La actriz de la exesposa interpreta a la madre, y el niño Alioscha se
vuelve el niño Ignatz. En una escena, el eco del sonido de la lluvia se mezcla
con el eco del sonido de un incendio. En diferentes épocas suceden cosas
similares: distintos niños abren el mismo libro de Leonardo; metáforas comunes,
como la pérdida de la voz, enhebran el prólogo de Yuri, la historia de Alioscha
y la de Ignatz. La lógica de la poesía es la lógica de la memoria, y ella nos
muestra la solidaridad que une a las generaciones, y relaciona la película con
lo que nosotros mismos hemos vivido y recordado. Dice la carta de un obrero de
Leningrado: “Es una gran virtud el poder escuchar y entender… Éste es, después
de todo, el primer principio de las relaciones humanas: la capacidad de
entender y perdonar a la gente sus faltas involuntarias, sus fallas naturales.
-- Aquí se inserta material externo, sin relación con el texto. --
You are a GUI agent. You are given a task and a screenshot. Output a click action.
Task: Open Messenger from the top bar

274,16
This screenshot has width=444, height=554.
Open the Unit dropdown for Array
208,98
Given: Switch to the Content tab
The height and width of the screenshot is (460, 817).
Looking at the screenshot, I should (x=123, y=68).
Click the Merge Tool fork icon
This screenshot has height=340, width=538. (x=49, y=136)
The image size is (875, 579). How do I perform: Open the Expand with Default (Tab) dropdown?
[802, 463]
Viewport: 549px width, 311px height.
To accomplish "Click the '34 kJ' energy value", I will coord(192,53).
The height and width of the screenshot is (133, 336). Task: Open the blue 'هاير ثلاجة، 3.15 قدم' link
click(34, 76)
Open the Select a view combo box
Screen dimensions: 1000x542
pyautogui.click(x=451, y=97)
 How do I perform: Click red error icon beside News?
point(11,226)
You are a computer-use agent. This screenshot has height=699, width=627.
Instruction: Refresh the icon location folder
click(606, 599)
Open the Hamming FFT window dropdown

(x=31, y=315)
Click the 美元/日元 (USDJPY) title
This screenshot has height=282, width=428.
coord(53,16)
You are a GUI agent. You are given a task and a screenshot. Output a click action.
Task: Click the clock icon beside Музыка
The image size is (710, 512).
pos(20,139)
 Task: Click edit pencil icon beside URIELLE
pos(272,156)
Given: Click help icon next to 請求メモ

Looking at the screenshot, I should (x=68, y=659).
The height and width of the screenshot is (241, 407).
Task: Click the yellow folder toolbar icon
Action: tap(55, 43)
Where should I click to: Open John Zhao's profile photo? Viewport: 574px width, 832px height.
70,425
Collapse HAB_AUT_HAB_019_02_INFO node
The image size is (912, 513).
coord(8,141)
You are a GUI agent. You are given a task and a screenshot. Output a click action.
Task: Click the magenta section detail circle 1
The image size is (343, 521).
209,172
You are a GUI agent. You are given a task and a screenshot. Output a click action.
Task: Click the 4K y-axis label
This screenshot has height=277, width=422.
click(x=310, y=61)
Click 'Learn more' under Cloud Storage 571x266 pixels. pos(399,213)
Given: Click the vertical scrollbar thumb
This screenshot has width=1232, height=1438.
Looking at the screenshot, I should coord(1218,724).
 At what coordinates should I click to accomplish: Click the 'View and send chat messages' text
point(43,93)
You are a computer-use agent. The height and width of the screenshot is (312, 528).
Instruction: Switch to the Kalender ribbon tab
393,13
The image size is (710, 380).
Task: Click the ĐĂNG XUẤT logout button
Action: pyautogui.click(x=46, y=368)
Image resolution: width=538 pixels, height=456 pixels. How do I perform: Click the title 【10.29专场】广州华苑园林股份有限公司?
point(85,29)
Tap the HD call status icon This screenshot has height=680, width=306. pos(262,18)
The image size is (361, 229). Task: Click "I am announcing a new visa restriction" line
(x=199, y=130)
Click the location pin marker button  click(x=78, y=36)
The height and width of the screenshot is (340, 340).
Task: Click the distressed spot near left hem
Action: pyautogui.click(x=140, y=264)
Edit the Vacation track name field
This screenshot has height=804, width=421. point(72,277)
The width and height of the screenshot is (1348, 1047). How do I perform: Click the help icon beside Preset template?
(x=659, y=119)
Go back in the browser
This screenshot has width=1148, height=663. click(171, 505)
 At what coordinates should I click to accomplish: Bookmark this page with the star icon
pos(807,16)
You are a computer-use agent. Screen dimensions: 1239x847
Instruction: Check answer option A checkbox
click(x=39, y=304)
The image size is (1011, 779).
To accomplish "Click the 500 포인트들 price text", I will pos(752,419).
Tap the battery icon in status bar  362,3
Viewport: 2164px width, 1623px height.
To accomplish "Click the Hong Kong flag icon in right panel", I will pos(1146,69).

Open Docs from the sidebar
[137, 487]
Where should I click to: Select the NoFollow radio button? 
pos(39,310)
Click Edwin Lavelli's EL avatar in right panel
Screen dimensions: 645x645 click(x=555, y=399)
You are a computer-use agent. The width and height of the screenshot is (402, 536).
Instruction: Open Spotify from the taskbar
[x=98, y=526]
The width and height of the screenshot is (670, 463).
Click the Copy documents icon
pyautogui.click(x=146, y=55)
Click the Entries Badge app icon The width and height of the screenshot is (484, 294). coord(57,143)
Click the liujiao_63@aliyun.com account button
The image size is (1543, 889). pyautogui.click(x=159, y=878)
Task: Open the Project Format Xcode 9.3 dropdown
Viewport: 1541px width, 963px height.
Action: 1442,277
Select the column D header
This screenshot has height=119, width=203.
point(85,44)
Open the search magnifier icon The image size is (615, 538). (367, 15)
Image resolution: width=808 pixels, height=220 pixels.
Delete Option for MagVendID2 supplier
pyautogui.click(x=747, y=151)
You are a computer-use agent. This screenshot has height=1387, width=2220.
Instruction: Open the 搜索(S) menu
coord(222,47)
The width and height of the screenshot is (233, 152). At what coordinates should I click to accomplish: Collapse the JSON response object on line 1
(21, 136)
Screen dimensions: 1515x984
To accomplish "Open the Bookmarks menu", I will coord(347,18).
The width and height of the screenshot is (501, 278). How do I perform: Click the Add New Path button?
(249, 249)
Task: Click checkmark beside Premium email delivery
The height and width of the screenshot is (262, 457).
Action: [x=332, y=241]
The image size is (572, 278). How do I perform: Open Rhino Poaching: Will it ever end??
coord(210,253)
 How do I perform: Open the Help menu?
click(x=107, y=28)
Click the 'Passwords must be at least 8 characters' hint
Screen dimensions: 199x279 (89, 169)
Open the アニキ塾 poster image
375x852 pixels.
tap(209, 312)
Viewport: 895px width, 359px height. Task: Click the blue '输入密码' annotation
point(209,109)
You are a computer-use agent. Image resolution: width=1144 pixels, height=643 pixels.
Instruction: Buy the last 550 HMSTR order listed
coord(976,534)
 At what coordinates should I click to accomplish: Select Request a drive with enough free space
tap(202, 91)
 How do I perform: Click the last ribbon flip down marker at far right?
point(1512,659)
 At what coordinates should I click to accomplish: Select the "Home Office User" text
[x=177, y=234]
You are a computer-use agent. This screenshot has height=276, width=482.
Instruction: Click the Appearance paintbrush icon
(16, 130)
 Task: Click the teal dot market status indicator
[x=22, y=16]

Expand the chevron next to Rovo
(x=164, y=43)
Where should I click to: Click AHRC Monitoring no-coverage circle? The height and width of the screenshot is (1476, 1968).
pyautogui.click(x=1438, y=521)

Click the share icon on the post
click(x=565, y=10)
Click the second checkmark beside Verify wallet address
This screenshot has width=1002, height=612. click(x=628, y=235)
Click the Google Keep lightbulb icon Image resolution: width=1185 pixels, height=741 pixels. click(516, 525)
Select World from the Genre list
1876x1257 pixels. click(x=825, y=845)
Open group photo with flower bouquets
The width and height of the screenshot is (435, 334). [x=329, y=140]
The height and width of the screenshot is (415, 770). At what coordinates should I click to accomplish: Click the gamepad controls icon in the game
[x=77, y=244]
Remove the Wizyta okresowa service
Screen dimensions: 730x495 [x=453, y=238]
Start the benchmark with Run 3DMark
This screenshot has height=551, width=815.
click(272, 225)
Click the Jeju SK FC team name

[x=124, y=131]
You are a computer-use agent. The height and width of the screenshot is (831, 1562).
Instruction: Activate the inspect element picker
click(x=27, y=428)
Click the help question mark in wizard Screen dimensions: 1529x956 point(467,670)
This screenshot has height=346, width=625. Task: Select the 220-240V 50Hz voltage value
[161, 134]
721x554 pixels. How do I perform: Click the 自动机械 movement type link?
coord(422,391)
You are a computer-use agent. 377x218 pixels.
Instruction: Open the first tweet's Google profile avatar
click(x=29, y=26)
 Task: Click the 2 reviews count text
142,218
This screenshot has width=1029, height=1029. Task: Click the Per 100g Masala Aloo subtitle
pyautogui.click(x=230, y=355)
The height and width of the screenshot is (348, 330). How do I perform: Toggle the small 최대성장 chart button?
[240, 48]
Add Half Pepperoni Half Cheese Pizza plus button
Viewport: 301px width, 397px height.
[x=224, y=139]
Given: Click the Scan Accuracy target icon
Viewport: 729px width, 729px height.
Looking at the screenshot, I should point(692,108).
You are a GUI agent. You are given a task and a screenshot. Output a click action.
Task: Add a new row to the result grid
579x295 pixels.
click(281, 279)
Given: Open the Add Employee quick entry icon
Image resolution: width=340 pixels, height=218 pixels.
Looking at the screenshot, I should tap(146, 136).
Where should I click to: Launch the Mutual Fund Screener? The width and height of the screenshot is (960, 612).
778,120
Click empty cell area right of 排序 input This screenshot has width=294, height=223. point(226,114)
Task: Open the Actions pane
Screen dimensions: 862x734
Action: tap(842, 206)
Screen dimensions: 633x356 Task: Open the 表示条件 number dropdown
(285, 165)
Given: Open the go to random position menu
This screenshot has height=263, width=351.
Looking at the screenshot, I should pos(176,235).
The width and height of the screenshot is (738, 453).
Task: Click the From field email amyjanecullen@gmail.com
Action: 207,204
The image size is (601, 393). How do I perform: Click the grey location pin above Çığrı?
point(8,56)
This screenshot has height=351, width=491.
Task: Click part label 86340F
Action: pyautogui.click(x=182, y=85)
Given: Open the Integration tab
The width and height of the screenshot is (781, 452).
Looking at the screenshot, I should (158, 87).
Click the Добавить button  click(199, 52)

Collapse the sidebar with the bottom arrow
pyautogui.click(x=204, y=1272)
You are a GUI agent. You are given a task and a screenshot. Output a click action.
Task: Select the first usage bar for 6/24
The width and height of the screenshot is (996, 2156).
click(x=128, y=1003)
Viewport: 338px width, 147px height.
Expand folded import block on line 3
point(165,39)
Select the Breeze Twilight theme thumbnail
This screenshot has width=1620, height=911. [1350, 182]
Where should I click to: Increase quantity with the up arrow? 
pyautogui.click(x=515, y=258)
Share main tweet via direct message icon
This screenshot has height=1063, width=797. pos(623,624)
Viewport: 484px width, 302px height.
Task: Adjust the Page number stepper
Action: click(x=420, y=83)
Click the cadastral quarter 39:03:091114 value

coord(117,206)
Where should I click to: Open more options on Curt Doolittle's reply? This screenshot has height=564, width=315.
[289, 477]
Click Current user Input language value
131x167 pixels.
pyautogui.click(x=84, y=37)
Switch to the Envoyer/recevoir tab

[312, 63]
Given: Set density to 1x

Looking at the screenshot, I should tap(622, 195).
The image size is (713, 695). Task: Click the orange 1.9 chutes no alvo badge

Si dos personas fueran capaces de experimentar la misma cosa aunque fuera una
sola vez, serían capaces de entenderse mutuamente, aun cuando una viviera en el
tiempo de los mamuts y la otra en la era de la electricidad”.
Los tiempos se confunden, y la cinta nos obliga a despojarnos del
prejuicio narrativista que valoraría utilitariamente la ejecución de cada
escena a partir de su ubicación en el argumento general: muchas veces, uno no
sabe cuándo ocurre lo que estamos viendo. El potencial evocador de esas
imágenes queda liberado por su aparente falta de ubicación temporal, y ese
potencial nos invita a extender el juego hacia nuestros propios recuerdos. Y
sí, somos nosotros quienes debemos recuperar la palabra. O por lo menos, así me
ocurrió a mí. El libro y la obra se volvieron enigmáticos conforme comencé a
preguntarme por las razones que hacen necesario
el arte. Mi angustia en la niñez; la admiración recelosa hacia mi padre,
que acababa de morir; el sentimiento del viento que recorre los árboles; la
historia ominosa del mundo, y el presagio de la inmortalidad. Todo ello
adquirió forma cuando vi esa película. Hoy la sigo recomendando a los alumnos
que llegan a mis clases, sobre todo cuando los presiento perdidos. Tengo la
esperanza de que ella les ayudará a crecer, así como a mí me ayudó.